Sfoglini also sources Hard Red Spring wheat flour from Wild Hive Farms. “It’s an older grain that they’re trying to bring back, it’s not a modified wheat,” he says. This is for their New York Blend, which is a shade darker than traditional semolina pasta but “Not as hearty as whole wheat. … It’s whole grain, not whole wheat. The color’s lighter, and it’s certainly milder,” Gonzalez explains.
Gonzalez has the cadence and demeanor of a seasoned cook; his passion lies squarely in the food. When I ask about the community in the building, he says he used to go on the roof for beers with the guys from Brooklyn Kombucha, but since the building has started to fill up, “there’s security up there now.” No more beers on the roof.
Even so, Sfoglini hosts weekly pasta lunches for the people in the building, since the neighborhood is a culinary desert. Nearby restaurants include a McDonald’s and Burger King, some Halal carts near Woodhull, a dicey pizza joint, and a couple Chinese places, and these are blocks away.
Down the hall, Delaney Barbecue also hosts a weekly lunch. Delaney uses an eighth-floor space as a meat locker and prep kitchen for their service at Brisket Town in Williamsburg, which arguably ousted Fette Sau as the King of Northside Barbecue when it opened last fall. Delaney’s latest project, ‘Smoke Line,” a food cart stationed at the High Line in Chelsea, was an instant hit when it opened this spring.
Downstairs, Delaney has a shipping container in the Pfizer parking lot. Inside is a smoker shipped in from Texas. Philip Powers, Delaney’s pit boss and kitchen manager, leads me to the trailer, where firewood is stacked outside, tarped against the soaking summer rain. It looks like something you’d see in the rural Dirty South, and I say so. “That’s the inspiration,” Powers replies, “It’s all inspired by the guys down in Texas, whose operation pretty much looks like this–there’ll be a smoker, and a couple picnic tables outside, and they’ll serve the brisket right there.”
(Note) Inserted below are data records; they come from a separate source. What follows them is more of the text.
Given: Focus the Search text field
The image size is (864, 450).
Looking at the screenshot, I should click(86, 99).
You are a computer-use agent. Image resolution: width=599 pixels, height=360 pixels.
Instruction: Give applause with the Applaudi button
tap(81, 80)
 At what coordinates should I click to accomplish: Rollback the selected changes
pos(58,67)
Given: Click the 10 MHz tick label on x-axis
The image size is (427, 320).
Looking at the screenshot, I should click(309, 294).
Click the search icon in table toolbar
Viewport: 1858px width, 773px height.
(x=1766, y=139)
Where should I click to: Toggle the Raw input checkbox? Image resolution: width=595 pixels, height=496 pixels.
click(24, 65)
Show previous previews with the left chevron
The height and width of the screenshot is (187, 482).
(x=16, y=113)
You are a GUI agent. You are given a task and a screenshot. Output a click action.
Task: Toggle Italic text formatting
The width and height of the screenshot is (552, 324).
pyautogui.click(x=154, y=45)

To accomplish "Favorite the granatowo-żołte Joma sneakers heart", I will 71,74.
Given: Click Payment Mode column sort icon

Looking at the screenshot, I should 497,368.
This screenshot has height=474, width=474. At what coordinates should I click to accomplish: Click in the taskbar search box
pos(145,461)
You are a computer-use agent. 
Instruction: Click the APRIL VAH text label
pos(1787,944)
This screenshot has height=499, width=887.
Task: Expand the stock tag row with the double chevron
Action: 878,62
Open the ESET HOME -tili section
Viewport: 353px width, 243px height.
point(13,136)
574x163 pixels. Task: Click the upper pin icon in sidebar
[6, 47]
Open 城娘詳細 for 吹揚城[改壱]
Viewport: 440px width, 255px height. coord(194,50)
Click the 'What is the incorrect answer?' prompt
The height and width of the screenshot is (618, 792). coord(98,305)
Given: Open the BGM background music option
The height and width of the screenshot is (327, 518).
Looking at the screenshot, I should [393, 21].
Back inside, Kelsey Torstvet, market sales manager at Brooklyn Kombucha (whose fifth-floor space offers a building-wide happy hour once a month with DJs and snacks) remembers a crawfish boil Delaney hosted awhile back, just outside the smoker-trailer: “Daniel Delaney was just there cooking for everyone. It was really fun and cool. Only working here would I have such a random and great experience.”
It’s a striking image: a Southern-style crawfish boil in front of a Texas-style smoker in a shipping container at the base of a massive pharmaceutical factory in Bed-Stuy with young entrepreneurs and their young workers enjoying hand-made, natural, locally sourced food. Will slow food change the world, and is it good for our communities? There seems to be something happening here that suggests so.